PARTS OF THE EXERCISE:
**a)** Using the Jeopardy! article, answer the following:
(i) How far behind Emily Kawaler was Lalonde going into Final Jeopardy?
(ii) What was the Final Jeopardy category?
(iii) Who was the host when Lalonde's family started watching the show?
**b)** Write the next few paragraphs of the Jeopardy! article about Ray Lalonde, starting after its final sentence.

Start of DOCUMENT SEGMENT

Lalonde, a scenic artist from Toronto, was actually in second place going into Final Jeopardy, US$1,000 behind Emily Kawaler, a bioinformatician from New York.

The Final Jeopardy category was "Gods and Goddesses" and the question read, "each morning she began her ride in her chariot across the sky ahead of her brother Sol, or Helios."

Lalonde correctly answered Eos, wagering his entire game winnings, US$13,200.

Although she lost the game after getting the Final Jeopardy question wrong, Kawaler took to social media to share how kind Lalonde was during show.

"When I arrived on the [Jeopardy!] set, I was super anxious," she wrote. "But the guy sitting in front of me turned right around and started chatting."

"He was friendly and welcoming and I immediately imprinted on him like a baby duckling. That man was, of course, Ray Lalonde."

JEOPARDY! host Ken Jennings, a 74-time champion of the popular quiz show, is seen in an undated handout photo.  THE CANADIAN PRESS/AP-HO, JEOPARDY! *MANDATORY CREDIT*
JEOPARDY! host Ken Jennings, a 74-time champion of the popular quiz show, is seen in an undated handout photo. THE CANADIAN PRESS/AP-HO, JEOPARDY! *MANDATORY CREDIT*

Ray Lalonde remembers his late mother's love of 'Jeopardy!'

In the middle of Thursday's game, Ray Lalonde was asked by host and Jeopardy! GOAT Ken Jennings about his late mother, who loved the trivia game show.

"It was always her favourite show and we always watched as a family," Lalonde said, adding that the family started watching when Art Fleming was the host, before fellow Canadian Alex Trebek took over.

End of DOCUMENT SEGMENT
Start of COLLECTED DATA

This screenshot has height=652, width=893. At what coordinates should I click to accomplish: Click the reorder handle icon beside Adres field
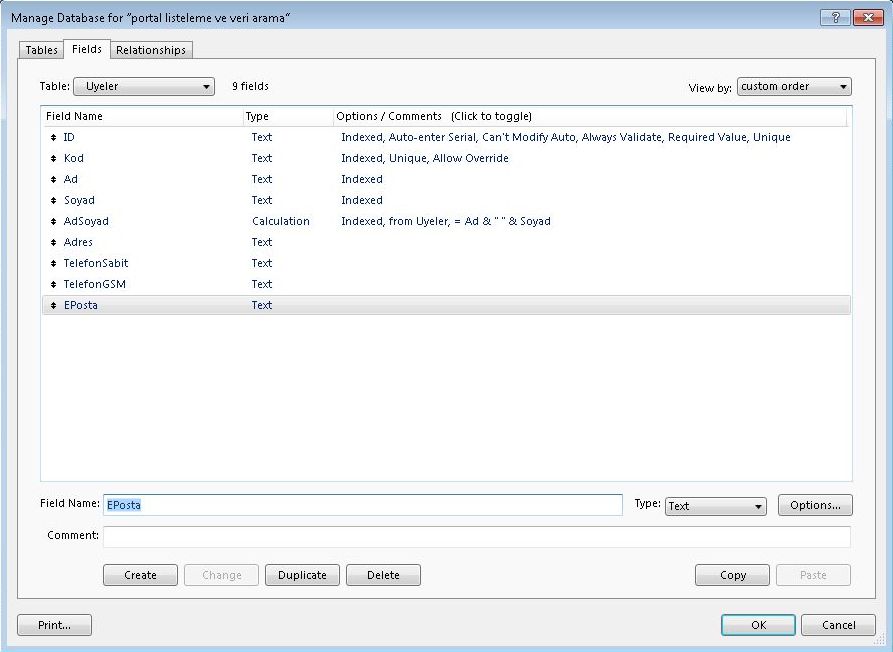click(x=53, y=243)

End of COLLECTED DATA

OUTPUTS IN ORDER:
**a)**
(i) US$1,000
(ii) "Gods and Goddesses"
(iii) Art Fleming

**b)**
Lalonde also said that he likely wouldn't be a contestant on the show if it wasn't for his mother's love of Jeopardy! and how much she valued her children's intellectual curiosity.

"She was such a nurturer of our intelligence, our intellectual curiosity," Lalonde said. "We went to the library every weekend, always came back with a stack of books and it was never a chore for her. She always loved it."

Ken Jennings, left, James Holzhauer, center, and Brad Rutter, cast members in the ABC television series
Ken Jennings, left, James Holzhauer, center, and Brad Rutter, cast members in the ABC television series "Jeopardy! The Greatest of All Time," pose together at the 2020 ABC Television Critics Association Winter Press Tour, Wednesday, Jan. 8, 2020, in Pasadena, Calif. (AP Photo/Chris Pizzello)

'The law of large numbers'

With Jeopardy! viewers seeing more contestants having longer winning streaks recently, earlier this year Jeopardy! champ Brad Rutter, who holds the title for the highest all-time winnings, told Yahoo Canada that it all comes down to "the law of large numbers."

“If you flip a coin a million times and you ask someone, ‘well, how often would heads come up 30 times in a row?’ They'd say, ‘I don't know two or three,’ but it's more like 30 or 40,” Rutter explained.

“Eventually we're going to have something like this and it just happened to happen now.”

Ray Lalonde's success in Jeopardy! comes after another Canadian, Mattea Roach, won 23 straight games, which marks the fifth-longest streak in Jeopardy! history.